As for the metabolites, former studies proposed that MET regulated the production of short-chain fatty acid, butyrate, propionate,26 42 bile acid glycoursodeoxycholic acid,37 and agmatine.27 Additionally, a microbial metabolite (imidazole propionate) inhibited the effect of MET.43 In this study, we found that 2-deoxytetronic acid, the dominant metabolite correlated with gut microbiota, was depleted after treatment with MET. 2-Deoxytetronic acid is an endogenous short-chain polyhydroxymonocarboxylic acid that has been reported to be positively correlated with post-MET glucose levels in the OGTT.44 Besides, methyl jasmonate 4 may be a plant hormone based on the information from ChEBI45 (ChEBI ID:15929), which we thought might originate from the feed. Though methyl jasmonate can exert anti-inflammatory and antioxidant action,46 it was unclear why the content of methyl jasmonate 4 decreased after MET intervention. Further research applying the targeted metabolomics might better clarify the phenomenon. As for the oxamic acid, it might also come from the feed. However, high-fat and high-sugar diet can interfere with the gut microbial oxalate metabolism.47 Thus, the level of oxamic acid might decrease after MET restores the gut microbiota.

A limitation of this study is the lack of stool sample collection at the beginning of the experiment and at the end of model establishment; however, the control group may ease the influence of the previous one. More research using gavage of single species or fecal microbiota transplantation is needed to determine the regulatory network.

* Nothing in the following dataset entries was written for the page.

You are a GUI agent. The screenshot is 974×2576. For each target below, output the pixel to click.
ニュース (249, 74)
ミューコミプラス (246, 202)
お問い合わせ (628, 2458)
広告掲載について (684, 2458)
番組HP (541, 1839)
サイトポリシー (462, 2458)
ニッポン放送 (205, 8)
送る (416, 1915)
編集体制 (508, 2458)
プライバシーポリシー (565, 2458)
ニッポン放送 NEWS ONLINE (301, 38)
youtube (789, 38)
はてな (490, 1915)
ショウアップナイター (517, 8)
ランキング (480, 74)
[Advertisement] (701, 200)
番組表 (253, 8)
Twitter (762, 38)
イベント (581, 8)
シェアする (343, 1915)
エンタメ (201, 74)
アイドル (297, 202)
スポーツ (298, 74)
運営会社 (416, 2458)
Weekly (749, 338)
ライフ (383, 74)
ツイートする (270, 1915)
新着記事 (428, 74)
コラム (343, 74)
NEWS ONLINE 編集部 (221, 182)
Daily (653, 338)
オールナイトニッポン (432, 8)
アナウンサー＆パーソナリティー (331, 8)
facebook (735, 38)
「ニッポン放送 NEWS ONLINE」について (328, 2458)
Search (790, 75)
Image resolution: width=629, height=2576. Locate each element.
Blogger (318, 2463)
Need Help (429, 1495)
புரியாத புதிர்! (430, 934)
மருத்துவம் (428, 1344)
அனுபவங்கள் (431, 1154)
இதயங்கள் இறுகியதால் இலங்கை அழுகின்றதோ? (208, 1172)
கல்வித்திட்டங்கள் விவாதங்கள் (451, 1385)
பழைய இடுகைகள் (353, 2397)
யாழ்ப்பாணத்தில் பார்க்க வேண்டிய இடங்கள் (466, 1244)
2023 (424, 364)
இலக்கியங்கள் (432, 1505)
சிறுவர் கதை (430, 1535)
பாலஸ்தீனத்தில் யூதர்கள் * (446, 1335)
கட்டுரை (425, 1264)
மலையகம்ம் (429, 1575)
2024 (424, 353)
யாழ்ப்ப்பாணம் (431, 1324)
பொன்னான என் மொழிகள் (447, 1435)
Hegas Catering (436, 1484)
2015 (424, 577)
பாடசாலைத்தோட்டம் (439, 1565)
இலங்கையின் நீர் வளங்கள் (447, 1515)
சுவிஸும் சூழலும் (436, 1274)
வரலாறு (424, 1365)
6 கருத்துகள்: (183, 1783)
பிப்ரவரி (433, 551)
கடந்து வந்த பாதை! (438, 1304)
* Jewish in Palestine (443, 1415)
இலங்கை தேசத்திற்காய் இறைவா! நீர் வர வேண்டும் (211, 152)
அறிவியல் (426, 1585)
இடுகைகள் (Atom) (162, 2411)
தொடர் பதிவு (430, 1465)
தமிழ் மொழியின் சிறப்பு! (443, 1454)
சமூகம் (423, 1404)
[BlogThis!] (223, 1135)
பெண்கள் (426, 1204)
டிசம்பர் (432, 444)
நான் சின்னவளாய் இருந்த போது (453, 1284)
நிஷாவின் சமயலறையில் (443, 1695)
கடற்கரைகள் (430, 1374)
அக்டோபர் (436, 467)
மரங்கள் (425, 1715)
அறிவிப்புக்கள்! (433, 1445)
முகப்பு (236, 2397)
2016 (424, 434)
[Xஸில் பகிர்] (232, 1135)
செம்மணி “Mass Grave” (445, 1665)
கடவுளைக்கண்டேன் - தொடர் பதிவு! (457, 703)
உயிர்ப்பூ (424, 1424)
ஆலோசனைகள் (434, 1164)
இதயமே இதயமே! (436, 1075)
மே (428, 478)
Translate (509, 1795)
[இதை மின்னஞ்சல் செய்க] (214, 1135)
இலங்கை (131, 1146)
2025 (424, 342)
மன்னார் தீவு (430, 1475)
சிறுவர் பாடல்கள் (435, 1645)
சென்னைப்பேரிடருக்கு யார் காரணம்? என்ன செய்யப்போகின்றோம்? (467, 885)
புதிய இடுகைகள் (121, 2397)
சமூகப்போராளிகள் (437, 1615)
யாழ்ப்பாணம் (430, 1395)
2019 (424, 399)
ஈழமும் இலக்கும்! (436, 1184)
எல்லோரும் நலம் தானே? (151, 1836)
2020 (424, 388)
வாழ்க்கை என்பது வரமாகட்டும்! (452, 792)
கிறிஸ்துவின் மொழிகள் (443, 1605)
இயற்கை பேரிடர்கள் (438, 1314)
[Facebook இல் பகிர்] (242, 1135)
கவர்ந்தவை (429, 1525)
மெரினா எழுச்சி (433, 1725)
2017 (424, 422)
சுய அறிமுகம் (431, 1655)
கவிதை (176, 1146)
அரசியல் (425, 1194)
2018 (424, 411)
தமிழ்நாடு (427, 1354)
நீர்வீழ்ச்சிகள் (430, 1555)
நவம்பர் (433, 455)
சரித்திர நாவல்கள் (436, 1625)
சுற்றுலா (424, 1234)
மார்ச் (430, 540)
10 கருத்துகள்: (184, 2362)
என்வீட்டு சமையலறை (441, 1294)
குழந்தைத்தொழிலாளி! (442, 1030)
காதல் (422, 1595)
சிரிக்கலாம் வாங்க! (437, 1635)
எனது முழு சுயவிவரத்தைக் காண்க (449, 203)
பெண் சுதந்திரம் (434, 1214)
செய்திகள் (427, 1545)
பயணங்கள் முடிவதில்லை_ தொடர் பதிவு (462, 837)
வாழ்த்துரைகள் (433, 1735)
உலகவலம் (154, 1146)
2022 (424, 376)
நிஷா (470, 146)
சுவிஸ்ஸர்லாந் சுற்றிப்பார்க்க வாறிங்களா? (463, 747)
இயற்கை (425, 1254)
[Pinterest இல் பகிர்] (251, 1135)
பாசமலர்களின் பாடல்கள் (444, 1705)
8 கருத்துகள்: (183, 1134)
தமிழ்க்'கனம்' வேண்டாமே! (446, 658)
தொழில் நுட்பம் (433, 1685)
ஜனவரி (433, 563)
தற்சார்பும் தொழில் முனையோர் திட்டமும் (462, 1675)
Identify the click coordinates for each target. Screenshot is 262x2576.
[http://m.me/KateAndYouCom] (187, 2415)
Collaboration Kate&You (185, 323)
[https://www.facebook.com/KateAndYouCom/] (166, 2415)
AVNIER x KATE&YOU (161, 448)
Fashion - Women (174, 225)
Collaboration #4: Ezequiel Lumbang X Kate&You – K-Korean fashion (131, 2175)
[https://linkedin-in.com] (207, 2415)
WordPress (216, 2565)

This study was designed to determine the effects of MET on the gut microbial system. The most obvious finding of this study is that MET may restore intestinal homeostasis and ameliorate host metabolism by inhibiting B. bacterium M6, P. distasonis, and B. acidifaciens; promoting B. vulgatus and B. fragilis; and restricting the production of 2-deoxytetronic acid. Overall, these findings suggest a role for the gut microbial system in promoting the therapeutic effects of MET on glucose and lipid regulation. The insights gained from this study may assist in fully understanding the mechanism of MET in treating metabolic diseases, especially the involvement of the gut microbiota.